> PROVIDED RECORDS:
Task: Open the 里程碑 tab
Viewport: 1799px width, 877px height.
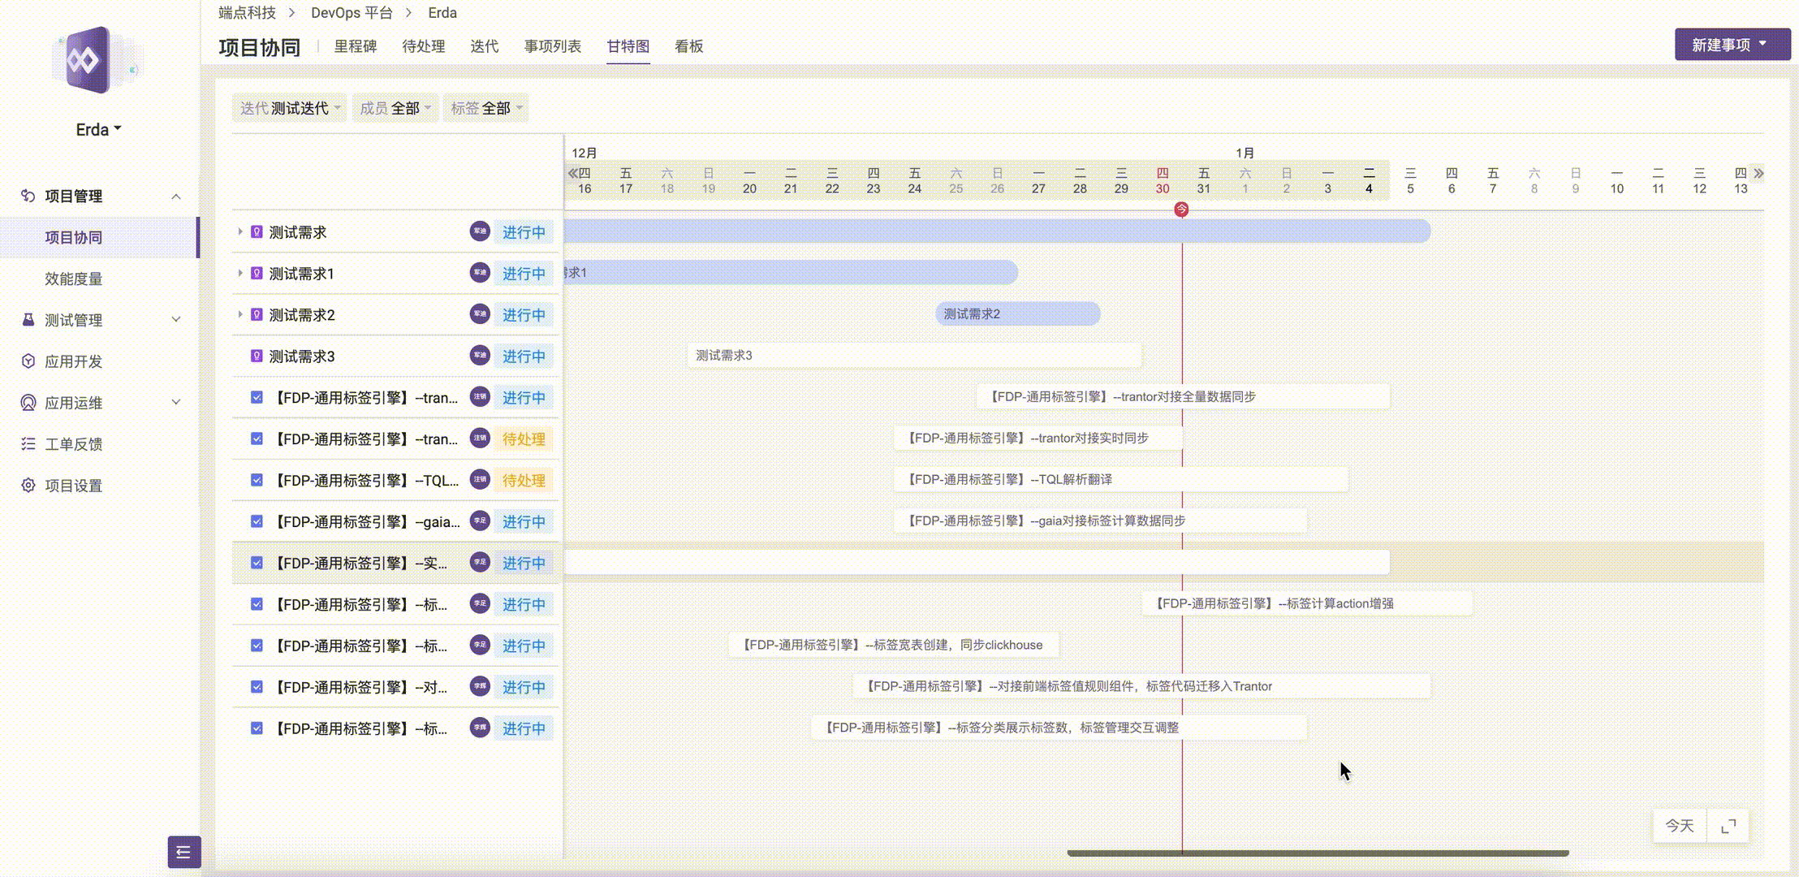Action: point(357,46)
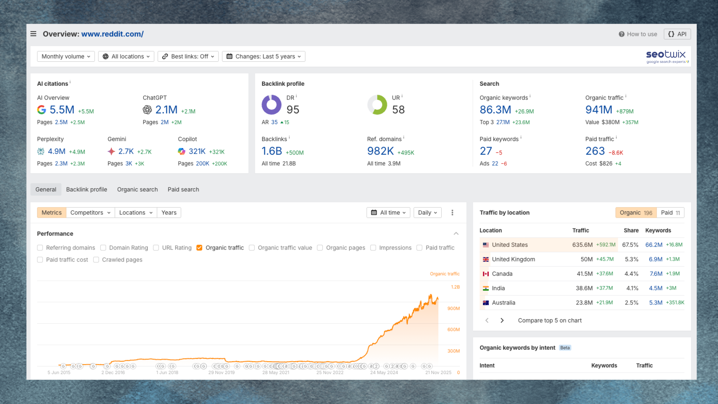The width and height of the screenshot is (718, 404).
Task: Click the three-dot chart options icon
Action: pos(452,212)
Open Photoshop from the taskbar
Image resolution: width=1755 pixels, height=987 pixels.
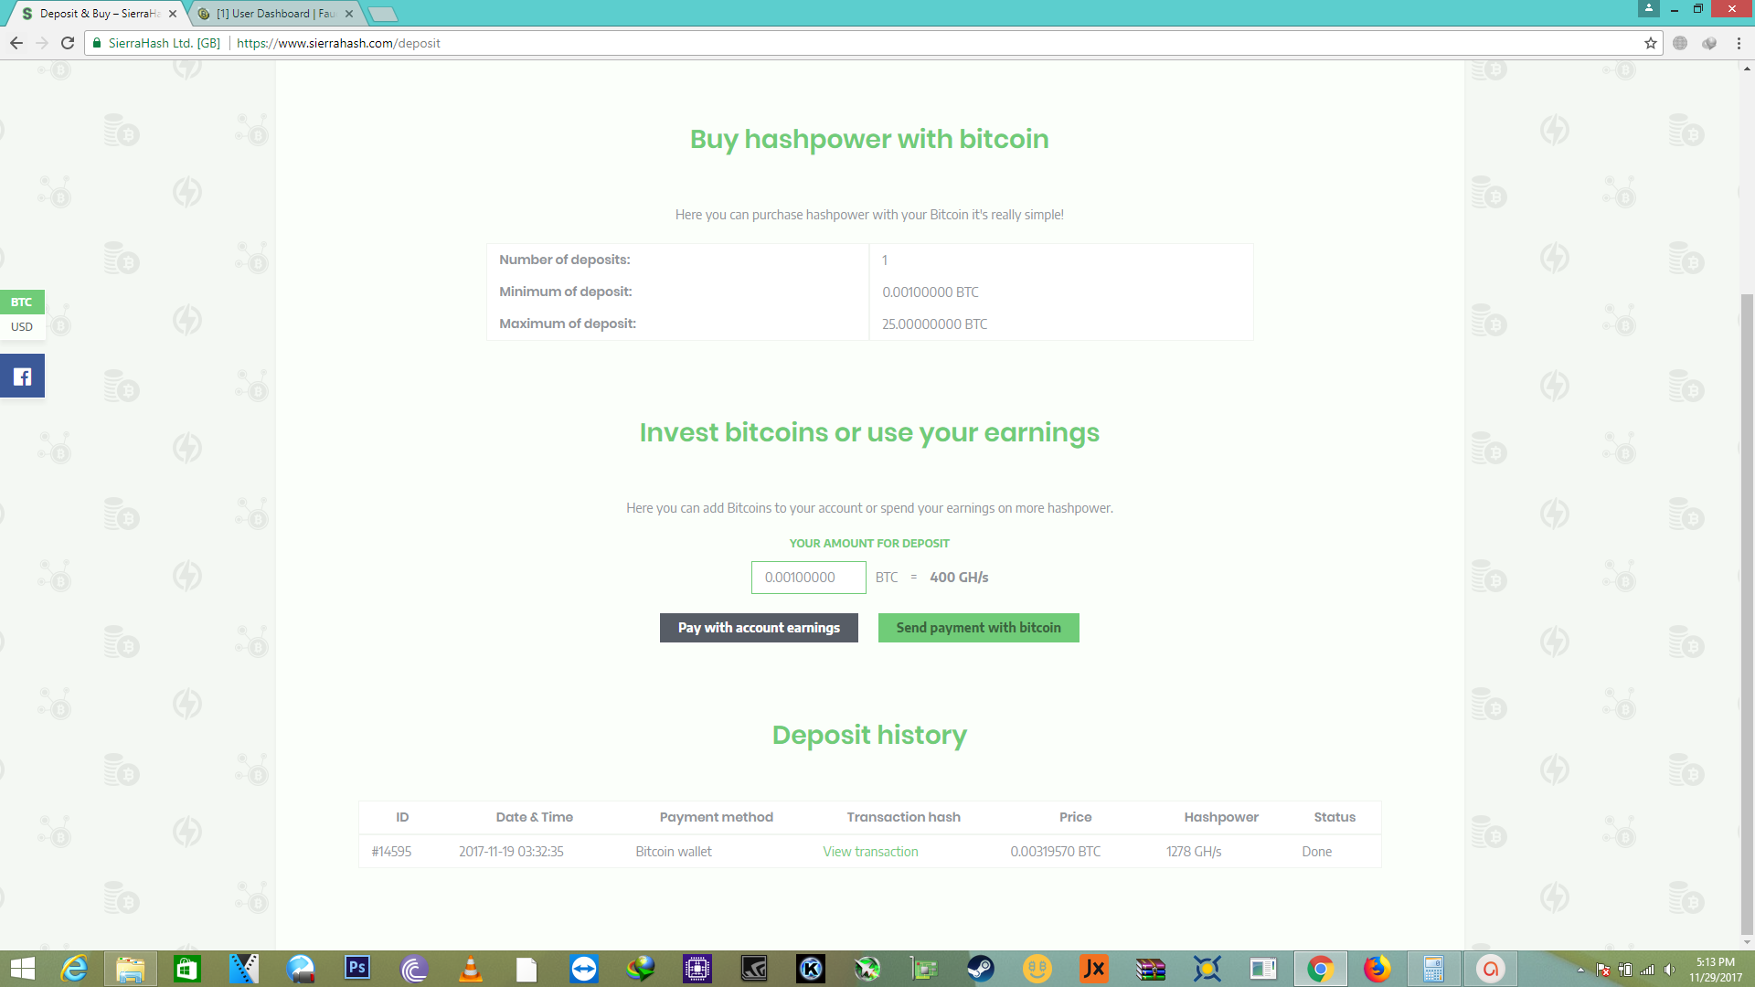[x=357, y=968]
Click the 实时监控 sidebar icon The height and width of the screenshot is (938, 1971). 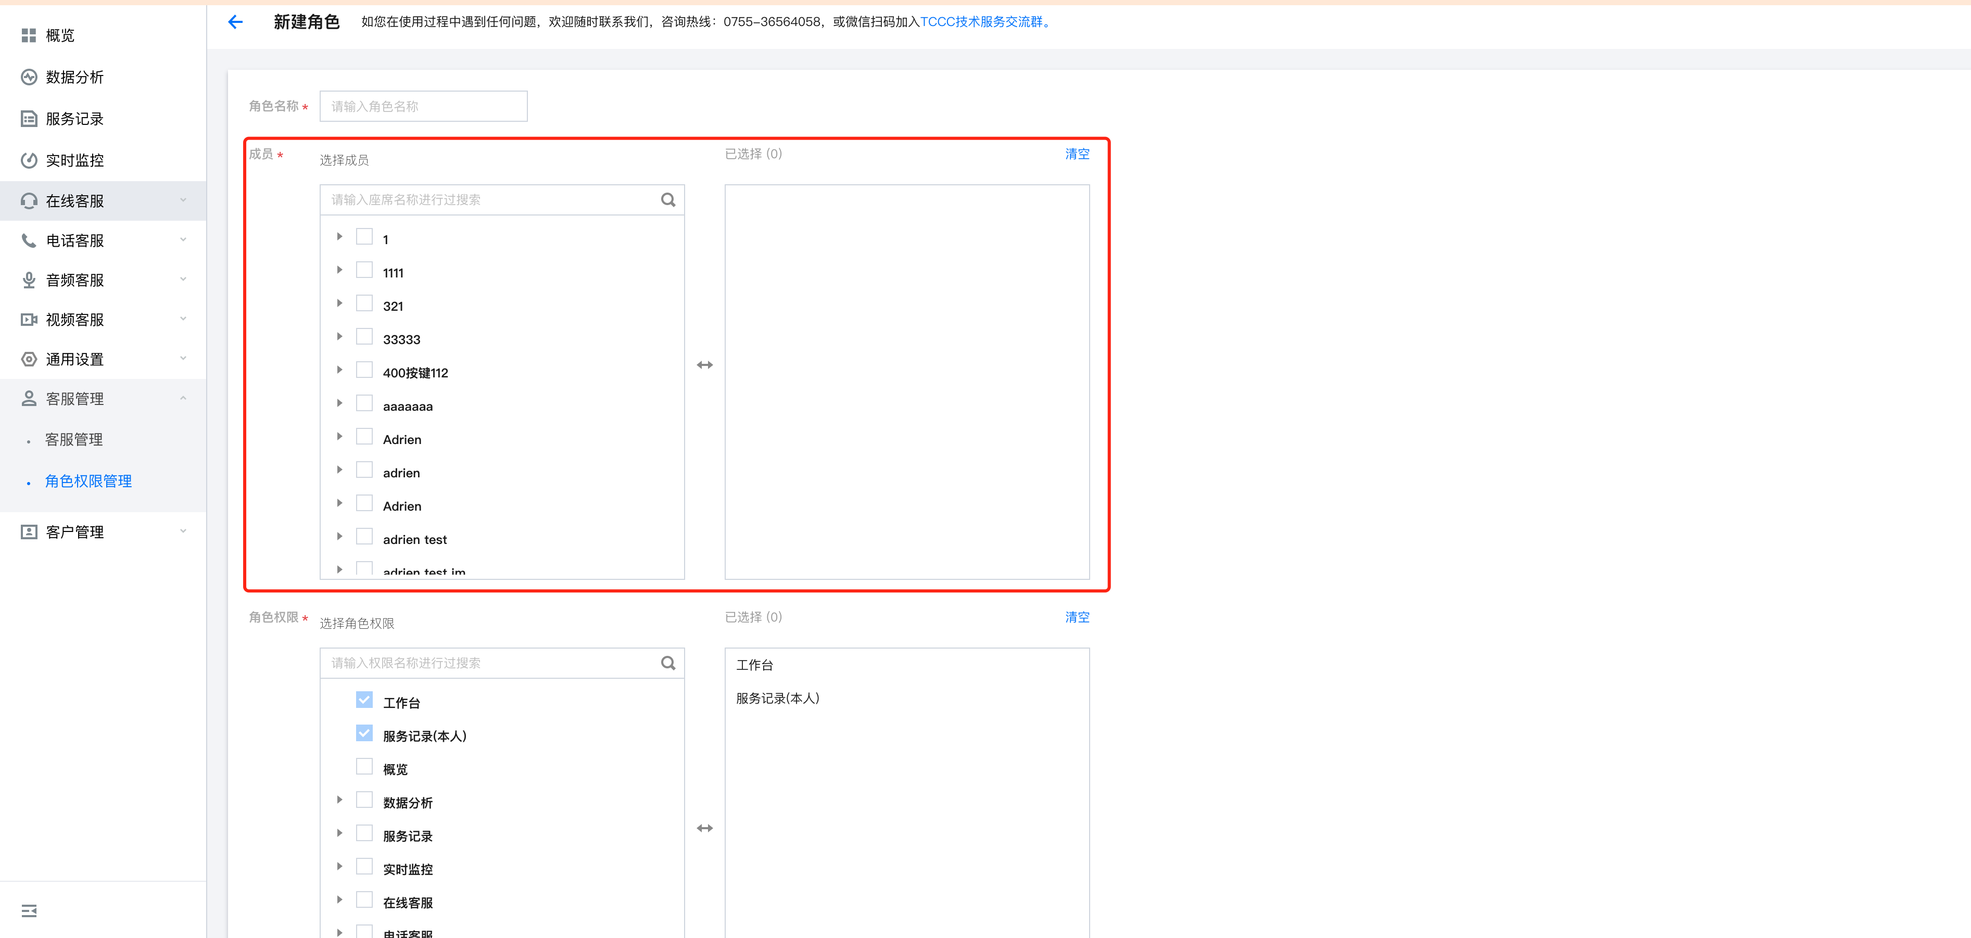[x=29, y=160]
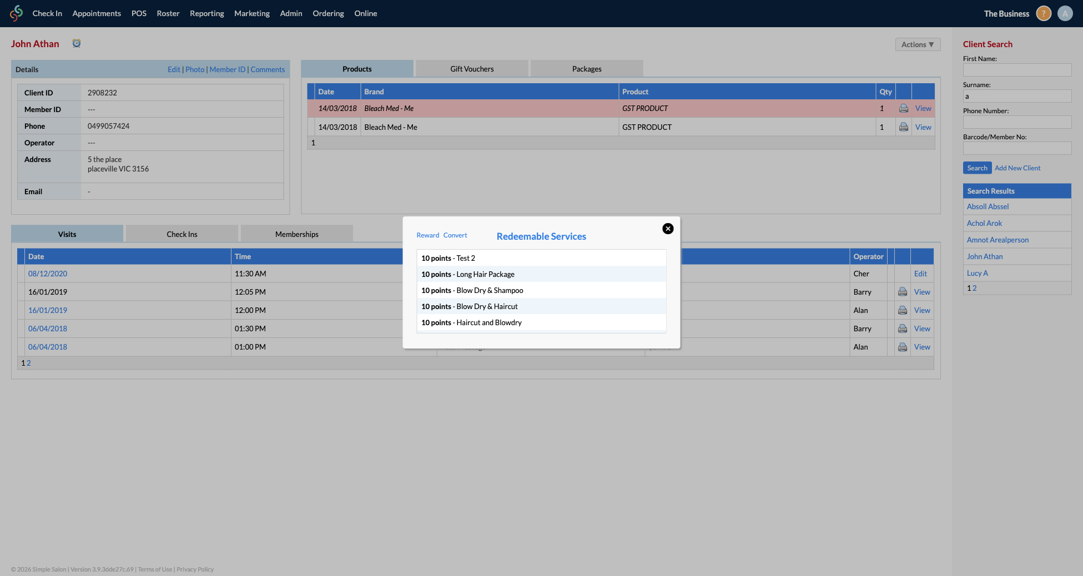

> WORK ITEM: If a line of the data above contains "Open", copy it out.

> WRITTEN SOLUTION:
Task: Open the 里程碑 tab
Open Photoshop from the taskbar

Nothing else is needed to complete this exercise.